Is there a simple way to do a non-recursive tar.
I've come up with a few sites that say there is a flag -n for it, but the distro (fedora 3) i'm using doesn't have that option. Any other alternatives?
Quote:Is there a simple way to do a non-recursive tar.
I've come up with a few sites that say there is a flag -n for it, but the distro (fedora 3) i'm using doesn't have that option. Any other alternatives?
please explain more cause i didnt understand
hm, not sure If I can make it any clearer but I'll try. Lets say I'm making a gzip tarball.
Code:
tar -cvzf archive.tar.gz foobarDirectory/
This will tar everything in foobarDirectory including all of the subdirectories in it, hence being recursive.

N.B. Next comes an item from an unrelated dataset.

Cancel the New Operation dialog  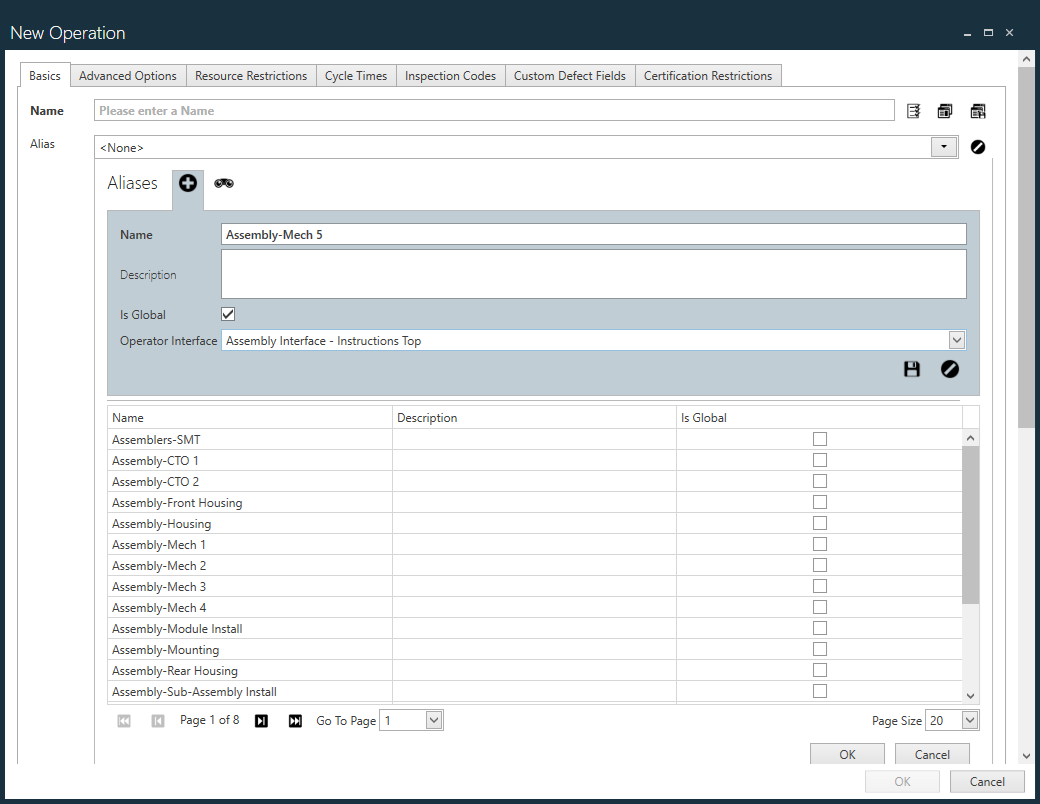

I would like to know how would I go about taring a directory that doesn't tar its subdirectorys, but just the contents within that directory. A simple flag doesn't seem like an option as I looked in the man page and didn't see one. So, I will need to find an alternative, and if anyone could help that would be cool. It would probably involve a find piped with tar or something, but then again find is recursive also so I don't know.
Ok, after toying around I came up with this. I don't know if its the most efficient way though.
Code:
find foobarDir/ -name *.jpg -maxdepth 1 | xargs tar -cvzf backup.tar.gz
Code:
find foobarDir/ -name *.jpg -maxdepth 1 | xargs tar -cvzf backup.tar.gz
equals
Code:
tar -cvzf backup.tar.gz foobarDir/*.jpg
GNU tar also offers the "--no-recursion" parameter (kinda bad documented) where it skips directory contents.